Kehadiran tahun baru masehi 2024 baru beberapa hari yang lalu. Tentunya masih segara dalam ingatan kita betapa gegap gempita manusia dalam menyambut dan merayakannya sedemikian nyata terlihat oleh padangan mata. Demikianlah bagian dari fenomena yang selalu saja ada ketika terjadi pergantian tahun baru masehi. Fenomena ini bukan hanya terjadi di Indonesia, bahkan hampir di seantero penjuru dunia. Sebuah kenyataan yang jika dicermati banyak hal yang justru bertentangan dengan hikmah ilahi dalam pergantian siang dan malam sepanjang tahun, Allah -سُبْحَانَهُ وَتَعَالَى-berfirman,

إِنَّ فِي اخْتِلَافِ اللَّيْلِ وَالنَّهَارِ وَمَا خَلَقَ اللَّهُ فِي السَّمَاوَاتِ وَالْأَرْضِ لَآيَاتٍ لِقَوْمٍ يَتَّقُونَ

Sesungguhnya pada pergantian malam dan siang dan pada apa yang diciptakan Allah di langit dan di bumi, pasti terdapat tanda-tanda (kekuasaan-Nya) bagi orang-orang yang bertakwa. (Yunus: 6)

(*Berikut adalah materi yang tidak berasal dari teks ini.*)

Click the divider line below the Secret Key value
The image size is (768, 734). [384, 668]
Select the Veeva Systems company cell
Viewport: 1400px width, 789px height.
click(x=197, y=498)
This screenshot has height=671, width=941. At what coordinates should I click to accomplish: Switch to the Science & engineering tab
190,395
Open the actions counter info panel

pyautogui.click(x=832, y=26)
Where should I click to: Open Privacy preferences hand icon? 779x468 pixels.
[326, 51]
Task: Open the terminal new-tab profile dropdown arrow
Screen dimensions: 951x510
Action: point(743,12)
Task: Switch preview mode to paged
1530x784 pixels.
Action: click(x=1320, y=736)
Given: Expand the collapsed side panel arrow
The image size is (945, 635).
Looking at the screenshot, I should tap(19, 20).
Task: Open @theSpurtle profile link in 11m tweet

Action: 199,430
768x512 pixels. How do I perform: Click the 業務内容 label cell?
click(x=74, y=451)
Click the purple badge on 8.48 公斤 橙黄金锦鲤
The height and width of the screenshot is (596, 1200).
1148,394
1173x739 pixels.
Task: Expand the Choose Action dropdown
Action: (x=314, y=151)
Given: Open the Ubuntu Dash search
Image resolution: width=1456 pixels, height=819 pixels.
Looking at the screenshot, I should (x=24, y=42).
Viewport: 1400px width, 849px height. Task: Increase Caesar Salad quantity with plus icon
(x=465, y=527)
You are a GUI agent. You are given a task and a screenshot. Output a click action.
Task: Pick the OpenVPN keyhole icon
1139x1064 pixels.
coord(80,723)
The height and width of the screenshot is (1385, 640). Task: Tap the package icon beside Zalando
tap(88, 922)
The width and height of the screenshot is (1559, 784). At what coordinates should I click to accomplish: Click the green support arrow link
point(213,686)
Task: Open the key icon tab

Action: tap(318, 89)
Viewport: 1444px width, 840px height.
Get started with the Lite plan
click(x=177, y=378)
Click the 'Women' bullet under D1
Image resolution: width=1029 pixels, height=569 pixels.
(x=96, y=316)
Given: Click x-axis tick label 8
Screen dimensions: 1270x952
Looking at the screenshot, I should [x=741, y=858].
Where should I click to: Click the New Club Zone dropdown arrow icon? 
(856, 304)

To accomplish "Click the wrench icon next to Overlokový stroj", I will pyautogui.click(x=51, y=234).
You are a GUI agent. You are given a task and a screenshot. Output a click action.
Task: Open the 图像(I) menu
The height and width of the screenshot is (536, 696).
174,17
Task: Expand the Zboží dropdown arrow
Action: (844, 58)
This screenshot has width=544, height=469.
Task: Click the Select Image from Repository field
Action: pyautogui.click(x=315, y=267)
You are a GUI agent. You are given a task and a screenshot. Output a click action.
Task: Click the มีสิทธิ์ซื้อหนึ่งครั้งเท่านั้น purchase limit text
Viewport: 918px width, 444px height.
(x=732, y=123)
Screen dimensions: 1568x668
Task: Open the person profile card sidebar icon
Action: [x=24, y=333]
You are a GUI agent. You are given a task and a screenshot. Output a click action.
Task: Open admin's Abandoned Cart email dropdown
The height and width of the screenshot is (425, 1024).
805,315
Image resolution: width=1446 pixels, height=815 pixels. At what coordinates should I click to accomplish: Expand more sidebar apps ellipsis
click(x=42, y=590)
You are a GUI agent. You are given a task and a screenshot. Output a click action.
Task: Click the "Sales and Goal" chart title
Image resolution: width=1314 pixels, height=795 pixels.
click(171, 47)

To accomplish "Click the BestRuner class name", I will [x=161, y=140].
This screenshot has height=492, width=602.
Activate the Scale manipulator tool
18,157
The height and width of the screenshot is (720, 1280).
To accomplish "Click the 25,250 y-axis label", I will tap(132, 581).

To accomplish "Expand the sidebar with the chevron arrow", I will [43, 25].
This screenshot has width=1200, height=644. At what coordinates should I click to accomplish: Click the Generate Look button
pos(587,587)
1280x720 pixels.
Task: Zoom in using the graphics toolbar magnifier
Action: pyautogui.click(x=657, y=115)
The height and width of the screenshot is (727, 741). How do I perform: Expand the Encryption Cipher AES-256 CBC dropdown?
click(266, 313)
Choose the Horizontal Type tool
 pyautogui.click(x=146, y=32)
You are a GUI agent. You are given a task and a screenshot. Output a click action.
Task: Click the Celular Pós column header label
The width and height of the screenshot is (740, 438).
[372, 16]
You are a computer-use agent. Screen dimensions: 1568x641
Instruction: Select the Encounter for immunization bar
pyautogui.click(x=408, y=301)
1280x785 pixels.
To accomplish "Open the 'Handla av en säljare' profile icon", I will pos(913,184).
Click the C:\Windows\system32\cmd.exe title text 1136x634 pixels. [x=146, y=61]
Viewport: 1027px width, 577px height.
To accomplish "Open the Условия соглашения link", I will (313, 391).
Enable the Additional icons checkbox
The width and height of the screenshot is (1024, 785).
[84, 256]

Sungguh banyak kita dapati pergi dan datangnya tahun baru masehi disambut atau diramaikan dengan pelanggaran kepada ilahi  yang justru akan menjauhkan seseorang dari ridha ilahi, mendekatkan seseorang kepada murka ilahi. Yang mana hal-hal seperti ini tidak sepatutnya seorang muslim-muslimah ikut ambil bagian di dalamnya. Hendaknya pula tidak ikut serta menfasilitasi orang-orang yang merayakannya meskipun keuntungan duniawi mungkin saja akan didapatkannya.

Petasan dan Kembang Api

Di antara fenomena yang kerap kali kita dapati di awal kedatangan tahun baru masehi adalah berlomba-lombanya manusia untuk menyalakan petasan dan kembang api di malam hari yang telah dipersiapkannya sejak pagi hari atau bahkan jauh-jauh hari, yang dibelinya dengan hartanya yang merupakan karunia ilahi. Bisa jadi ketidaktahuan tentang hukum menggunakan harta untuk hal seperti ini merupakan salah satu sebab mengapa banyak orang sedemikian mudah untuk ikut serta dalam momentum tersebut. Padahal, tindakan seperti ini hakikatnya merupakan tindakan pemubaziran dan menyia-nyiakan harta yang sangat dilarang dan tidak disukai oleh rabb semesta alam. Rasulullah -صَلَّى اللهُ عَلَيْهِ وَسَلَّمَ- bersabda,

إِنَّ اللَّهَ كَرِهَ لَكُمْ ثَلَاثًا قِيلَ وَقَالَ وَإِضَاعَةَ الْمَالِ وَكَثْرَةَ السُّؤَالِ

Sungguh, Allah tidak menyukai bagi kalian tiga hal; banyak cakap (yang tidak berguna), menyia-nyiakan harta dan banyak bertanya. (HR. al-Bukhari, no. 1477)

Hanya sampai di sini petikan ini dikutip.